▸ **Passage shown**
============

The other is the rock physical coupling method, which is used to improve the linear or nonlinear correlation between different physical parameters by incorporating some statistical rock physical information into the deterministic inversion. When there is a physical parameter relationship, the relationship can be used to constrain different physical parameter inversion methods, and the strength of this constraint is much higher than that of the structural coupling method (Niwlawn and Jacobsen, 2000; Afnimar et al., 2002; Moorkamp et al., 2011; Heincke et al., 2017). When the relationship equation of physical property parameters does not exist, the statistical petrophysical information can also be integrated into the deterministic inversion objective function through the fuzzy clustering related function, and the known statistical petrophysical information can be used to infer the physical properties of the unknown region (Lelievre et al., 2009; Carter McAuslan et al., 2015; Sun and Li, 2016; Rongzhe et al., 2023). This type of coupling has stronger constraints than structural coupling, but is weaker than the case where physical parameter relationships exist. The petrophysical-based coupling method is totally dependent on the completeness and accuracy of the petrophysical information, which shows some limitations.

============

▸ **Records shown**
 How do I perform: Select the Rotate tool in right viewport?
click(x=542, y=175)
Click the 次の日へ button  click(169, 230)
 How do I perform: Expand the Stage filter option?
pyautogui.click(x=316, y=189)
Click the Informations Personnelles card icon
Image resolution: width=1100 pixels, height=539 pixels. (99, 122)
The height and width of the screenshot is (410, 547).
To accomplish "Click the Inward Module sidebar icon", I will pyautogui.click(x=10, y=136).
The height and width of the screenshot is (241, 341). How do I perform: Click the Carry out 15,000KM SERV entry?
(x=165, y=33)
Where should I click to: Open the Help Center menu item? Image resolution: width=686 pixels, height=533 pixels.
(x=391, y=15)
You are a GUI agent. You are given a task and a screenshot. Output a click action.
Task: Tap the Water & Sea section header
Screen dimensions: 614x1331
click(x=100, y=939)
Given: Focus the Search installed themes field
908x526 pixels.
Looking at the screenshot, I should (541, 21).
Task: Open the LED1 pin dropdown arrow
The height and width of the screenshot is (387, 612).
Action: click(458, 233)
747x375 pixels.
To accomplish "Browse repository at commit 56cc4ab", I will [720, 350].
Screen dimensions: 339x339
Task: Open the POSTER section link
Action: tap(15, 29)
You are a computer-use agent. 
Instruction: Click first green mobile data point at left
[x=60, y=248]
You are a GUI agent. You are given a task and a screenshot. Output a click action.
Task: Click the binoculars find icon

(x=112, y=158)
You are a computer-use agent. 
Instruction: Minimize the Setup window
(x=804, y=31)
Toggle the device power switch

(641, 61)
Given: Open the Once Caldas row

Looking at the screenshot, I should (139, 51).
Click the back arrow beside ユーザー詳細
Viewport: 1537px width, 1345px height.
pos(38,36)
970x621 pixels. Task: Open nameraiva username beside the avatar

============

▸ **What you should do**
In the passage on rock physical coupling, what does the petrophysical-based coupling method depend on entirely?

▸ **Solution to the problem**
The completeness and accuracy of the petrophysical information.